In my last post, I talked about SEO (Search Engine Optimization); what it is, how it works, and a couple of basic tips for starting out. This week, I’m going to talk about a more in-depth SEO necessity: meta-data. Now, don’t get too excited! There’s a lot more to SEO than just meta-data, but it is one of the core steps in improving your website’s SEO.

Google Voila! Media Group

Meta-data is typically defined as “data about data”, and for SEO, consists of keywords, page descriptions, and page titles. First things first, I’ll explain what each of those items are. (1) Page titles are found in a couple different places: at the top of a browser window, and in search engine results as the title link to different sites. (2) Page descriptions show up under the title in search results, typically with search terms presented in bold. (3) Keywords are used to target specific sets of search terms.

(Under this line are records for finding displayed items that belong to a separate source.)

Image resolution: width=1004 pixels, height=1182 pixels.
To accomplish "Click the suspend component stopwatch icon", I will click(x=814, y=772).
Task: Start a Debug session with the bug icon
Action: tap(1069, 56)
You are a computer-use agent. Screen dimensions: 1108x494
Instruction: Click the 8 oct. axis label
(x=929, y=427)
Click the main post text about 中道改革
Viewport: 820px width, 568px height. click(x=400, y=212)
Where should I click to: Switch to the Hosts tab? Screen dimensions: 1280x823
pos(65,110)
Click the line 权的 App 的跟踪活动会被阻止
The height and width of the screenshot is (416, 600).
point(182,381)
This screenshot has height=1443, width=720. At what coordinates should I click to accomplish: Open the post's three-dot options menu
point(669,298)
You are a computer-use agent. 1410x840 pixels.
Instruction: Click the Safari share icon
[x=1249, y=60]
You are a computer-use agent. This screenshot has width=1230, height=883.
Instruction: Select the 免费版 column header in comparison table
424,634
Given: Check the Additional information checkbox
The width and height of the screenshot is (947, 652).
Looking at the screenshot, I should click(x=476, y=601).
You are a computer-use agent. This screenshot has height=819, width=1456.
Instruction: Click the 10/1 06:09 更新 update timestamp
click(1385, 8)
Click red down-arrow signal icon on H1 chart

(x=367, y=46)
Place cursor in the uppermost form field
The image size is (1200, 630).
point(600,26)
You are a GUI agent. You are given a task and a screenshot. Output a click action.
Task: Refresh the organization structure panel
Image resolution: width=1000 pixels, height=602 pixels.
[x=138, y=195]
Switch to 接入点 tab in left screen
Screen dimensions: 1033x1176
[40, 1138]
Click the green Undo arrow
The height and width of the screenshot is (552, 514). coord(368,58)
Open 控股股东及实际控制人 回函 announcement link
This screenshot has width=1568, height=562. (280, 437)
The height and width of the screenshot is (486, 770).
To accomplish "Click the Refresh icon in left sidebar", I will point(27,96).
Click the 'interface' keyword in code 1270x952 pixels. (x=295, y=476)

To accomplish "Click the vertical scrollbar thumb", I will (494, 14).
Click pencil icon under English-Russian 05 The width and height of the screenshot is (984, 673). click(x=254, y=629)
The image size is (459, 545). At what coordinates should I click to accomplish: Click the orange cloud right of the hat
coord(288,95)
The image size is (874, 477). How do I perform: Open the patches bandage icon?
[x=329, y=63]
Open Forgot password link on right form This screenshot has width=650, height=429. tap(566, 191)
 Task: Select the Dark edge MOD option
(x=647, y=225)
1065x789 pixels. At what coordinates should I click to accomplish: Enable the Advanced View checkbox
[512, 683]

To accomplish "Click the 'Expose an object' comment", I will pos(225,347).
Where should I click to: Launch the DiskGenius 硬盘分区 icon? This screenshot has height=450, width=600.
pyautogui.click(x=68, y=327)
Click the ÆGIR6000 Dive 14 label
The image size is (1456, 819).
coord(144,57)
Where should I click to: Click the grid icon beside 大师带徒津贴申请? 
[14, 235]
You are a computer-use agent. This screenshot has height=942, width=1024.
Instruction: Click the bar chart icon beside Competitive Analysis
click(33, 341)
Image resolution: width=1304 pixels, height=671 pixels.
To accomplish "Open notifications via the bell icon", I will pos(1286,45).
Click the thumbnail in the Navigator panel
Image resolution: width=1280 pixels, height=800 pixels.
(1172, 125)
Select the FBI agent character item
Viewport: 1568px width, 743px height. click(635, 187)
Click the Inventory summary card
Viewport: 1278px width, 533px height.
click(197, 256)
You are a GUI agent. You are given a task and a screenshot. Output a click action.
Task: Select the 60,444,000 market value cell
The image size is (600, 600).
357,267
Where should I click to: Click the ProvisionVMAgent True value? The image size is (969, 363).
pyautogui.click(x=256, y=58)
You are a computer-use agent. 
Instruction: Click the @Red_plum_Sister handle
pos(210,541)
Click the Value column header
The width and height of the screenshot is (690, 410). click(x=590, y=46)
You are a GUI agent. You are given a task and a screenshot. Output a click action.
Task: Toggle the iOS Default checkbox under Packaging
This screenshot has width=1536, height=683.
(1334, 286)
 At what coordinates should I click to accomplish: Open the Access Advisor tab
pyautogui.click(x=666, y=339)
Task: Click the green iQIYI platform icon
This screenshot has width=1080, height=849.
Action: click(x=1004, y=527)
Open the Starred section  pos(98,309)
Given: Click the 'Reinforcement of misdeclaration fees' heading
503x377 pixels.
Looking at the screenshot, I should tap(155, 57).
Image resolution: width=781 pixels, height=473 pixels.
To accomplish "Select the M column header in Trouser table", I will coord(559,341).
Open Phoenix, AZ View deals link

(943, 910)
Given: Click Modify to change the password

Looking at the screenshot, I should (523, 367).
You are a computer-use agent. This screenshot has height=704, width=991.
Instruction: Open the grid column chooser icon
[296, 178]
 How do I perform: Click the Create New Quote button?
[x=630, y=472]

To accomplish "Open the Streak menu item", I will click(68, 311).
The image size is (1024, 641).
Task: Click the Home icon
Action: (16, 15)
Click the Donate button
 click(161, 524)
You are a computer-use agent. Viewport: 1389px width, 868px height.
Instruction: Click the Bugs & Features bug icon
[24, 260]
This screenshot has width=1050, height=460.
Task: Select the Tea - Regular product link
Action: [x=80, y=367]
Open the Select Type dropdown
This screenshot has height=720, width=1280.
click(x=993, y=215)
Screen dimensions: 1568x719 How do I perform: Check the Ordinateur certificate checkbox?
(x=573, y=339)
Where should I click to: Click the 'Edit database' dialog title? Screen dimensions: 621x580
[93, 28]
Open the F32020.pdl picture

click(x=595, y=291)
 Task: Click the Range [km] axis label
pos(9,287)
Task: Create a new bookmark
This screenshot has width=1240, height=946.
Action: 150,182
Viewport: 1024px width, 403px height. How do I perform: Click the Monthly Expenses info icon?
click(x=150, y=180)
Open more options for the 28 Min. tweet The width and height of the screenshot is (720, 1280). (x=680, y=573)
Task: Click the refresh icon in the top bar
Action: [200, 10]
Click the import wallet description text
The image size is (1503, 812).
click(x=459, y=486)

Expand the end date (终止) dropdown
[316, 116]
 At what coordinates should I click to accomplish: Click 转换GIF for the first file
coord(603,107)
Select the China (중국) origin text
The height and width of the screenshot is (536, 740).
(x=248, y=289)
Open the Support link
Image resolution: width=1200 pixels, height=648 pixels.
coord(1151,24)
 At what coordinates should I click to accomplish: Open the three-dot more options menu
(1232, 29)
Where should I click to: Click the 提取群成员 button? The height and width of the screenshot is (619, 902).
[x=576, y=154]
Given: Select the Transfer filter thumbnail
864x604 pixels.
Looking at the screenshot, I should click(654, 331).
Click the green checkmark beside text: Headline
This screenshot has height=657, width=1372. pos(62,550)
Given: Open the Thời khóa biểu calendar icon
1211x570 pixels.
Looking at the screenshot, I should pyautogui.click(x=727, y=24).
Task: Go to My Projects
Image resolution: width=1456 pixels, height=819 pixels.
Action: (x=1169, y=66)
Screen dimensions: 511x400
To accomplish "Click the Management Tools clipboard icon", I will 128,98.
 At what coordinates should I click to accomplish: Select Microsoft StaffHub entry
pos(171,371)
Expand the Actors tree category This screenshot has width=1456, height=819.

Are you still with me? I know this is all pretty riveting information, but if you bear with me, hopefully you’ll have a better understanding of how to best develop this content to give you optimal search results for your website.

Search terms produce results based on all three of these items (keywords, page descriptions, and page titles), as well as actual content from a website’s pages. These items need to be customized for each page of your website, and the more keywords and phrases you have repeated throughout them, the better. Integrating the terms and phrases you think are most likely to be searched into your meta-data and page content (whether it be text or image alternate text tags) wherever possible will yield the best results.

Make sure to incorporate locations into meta-data and page content when it makes sense to as well. People are a lot more likely to search “River Falls restaurants” than just “restaurants”.

If you had a chance to check out Website Grader last week, you’ll also notice that there is a standard for how many words/characters one should use when composing meta-data. Typically, I stick to 10 words for keywords (2-3, 2-3 word phrases); 70 characters or less for page titles; and 150 characters or less for page descriptions. Keep in mind that these are loose standards, and a few more or a few less of any is definitely okay.

Hopefully this brief introduction (What? You call this BRIEF??) has given you a better understanding into the world of SEO. I will be sharing some more tips & tools in the following weeks.